Desde el comienzo de su gobierno, Trump dio muestras de su vocación fascista. Esto quedó evidenciado, en primer lugar, en su lenguaje divisivo impregnado de racismo: “ellos” contra “nosotros” –parafraseando a Jason Stanley— donde “ellos” son los inmigrantes marrones y los estadounidenses negros, y “nosotros” los blancos. De allí las primeras leyes: construir muros y cerrar fronteras a los percibidos como no blancos.
En segundo lugar, está su vocación antidemocrática, expresada en un ataque sistemático a la división de poderes y a las instituciones de un Estado que él mismo debía liderar. Trump inauguró su régimen denigrando a funcionarios FBI, de la CIA, del Departamento de Estado, y destruyendo o debilitando agencias estatales, y lo concluyó dinamitando el Parlamento, el corazón mismo de la democracia representativa, con la idea de perpetuarse en e l poder, contra los resultados electorales. Este ataque al Capitolio por hordas de supremacistas blancos alentados por su prédica mendaz, machacada obsesivamente, de que las elecciones fueron fraguadas, no solo fue una afrenta a la voluntad de millones de estadounidenses expresada en las urnas, sino de los tribunales de justicia, incluyendo la Corte Suprema, que, uno a uno, desestimaron sus más de 60 demandas de fraude electoral. Trump desconoció los poderes legislativo, judicial y electoral, y también a los fiscales generales de los estados en los que creía podría torcer los resultados a su favor. Como nada resultó, y como el ejército no iba a acompañar su aventura golpista, arengó a sus seguidores para que marchasen al Capitolio a impedir por la fuerza la certificación de los votos, en un espectáculo macabro que horrorizó al mundo. Trump nunca reconoció su responsabilidad ni expresó empatía por las cuatro personas que murieron vivando su nombre, ni por el policía asesinado; ni siquiera por los congresistas o por su incondicional vicepresidente, cuyas vidas estuvieron en juego en el ataque. Nada hizo por detener la violencia.
Y esta vocación por la violencia, de la que Trump hizo siempre alarde con sus guiños de aprobación a los grupos de supremacistas blancos y neonazis, aun después de los asesinatos que estos perpetraron en ocasiones, constituye un t ercer aspecto que tipifica a los fascismos, de acuerdo al historiador Federico Finchelstein (A Brief History of Fascist Lies, UC Press, 2020).

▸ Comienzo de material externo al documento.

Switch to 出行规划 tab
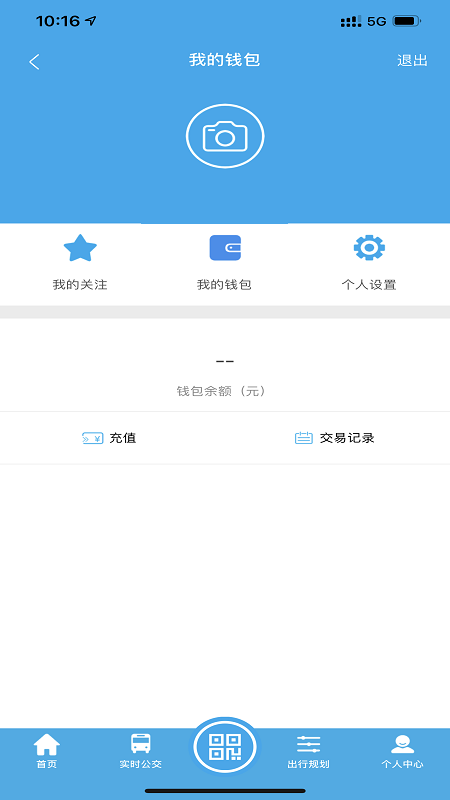Viewport: 450px width, 800px height. click(309, 751)
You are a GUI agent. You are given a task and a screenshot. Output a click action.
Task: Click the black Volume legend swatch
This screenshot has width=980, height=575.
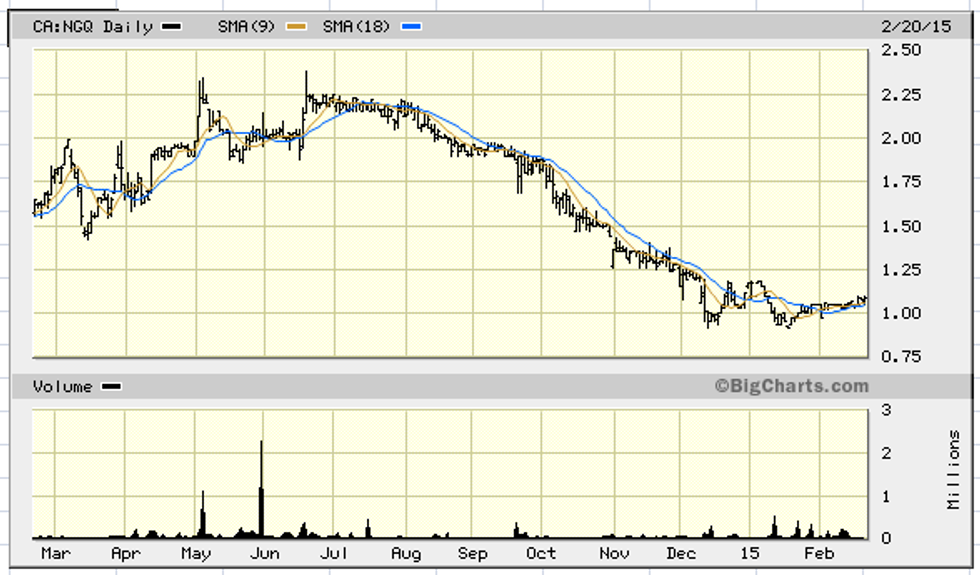(111, 387)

En cuarto lugar está el uso sistemático de la mentira, a l a que Trump no dio tregua. Si hay quienes consideran a la mentira un elemento constitutivo de la política, aquella es central en el fascismo, dice Finchelstein. Y, parafraseando a Arendt, prosigue: “el fascismo es la mentira organizada”; “no se trata solo de ocultar la verdad si no de destruirla”. De allí el ataque incesante de Trump a la prensa como “noticias falsas “. En el fascismo la verdad no emana de los hechos sino del poder, del líder que crea el mito fascista de la “gran nación” que, en el caso de Trump, es una nación de blancos.

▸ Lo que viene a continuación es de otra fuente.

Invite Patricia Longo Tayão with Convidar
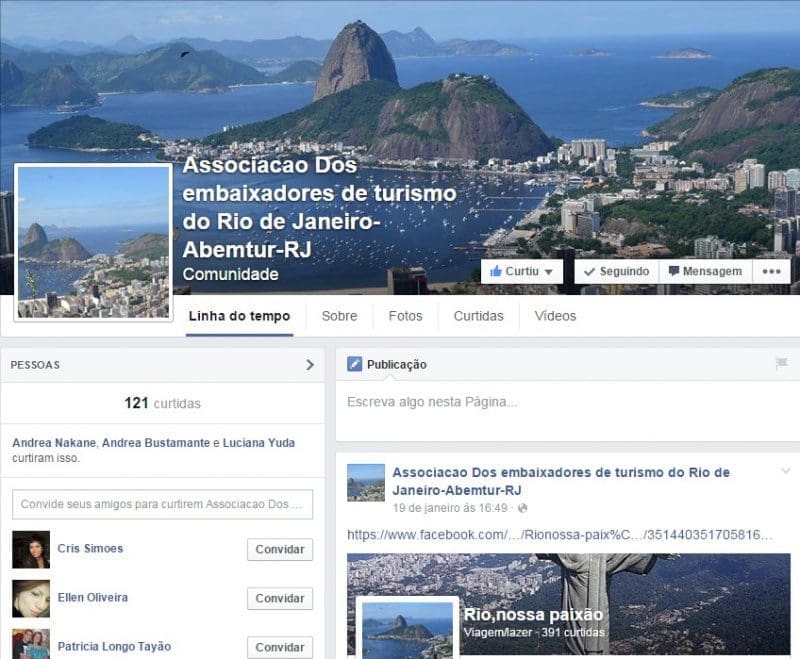 coord(280,647)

Pese a que estos cuatro rasgos del fascismo estuvieron presentes desde el comienzo en el reinado de Trump, son pocos los académicos estadounidenses que lo han llamado fascista. Esto puede deberse a la acendrara autopercepción de su país como el adalid de la democracia en el mundo, cosa que dudamos muchxs latinoamericanxs: EEUU apoyó a dictaduras y destruyó democracias en América Latina durante buena parte del siglo XX. También lo dudan muchxs afroamericanxs, cuyas luchas por ser considerados ciudadanxs desde 1865, en que la causa esclavista de la Confederación fue derrotada, se enfrentaron con brutal violencia, que recrudece cada vez que un negrx asume un puesto de poder, como ocurrió durante la Reconstrucción (1865-1877). Y como volvió a ocurrir con Obama. El trumpismo podría entenderse como una reacción “NeoConfederada” a Obama, visto como una amenaza al privilegio racial blanco. Las banderas confederadas que se vieron flamear en el asalto al Capitolio el pasado 6 de enero no fueron casuales, como tampoco lo es que Trump será juzgado por “incitar a la insurrección”. Esta enmienda fue añadida a la Constitución después de la Guerra Civil de 1861-1865, para evitar una nueva insurrección confederada. Pues, en su momento, dicha guerra se conoció precisamente como “insurrección”.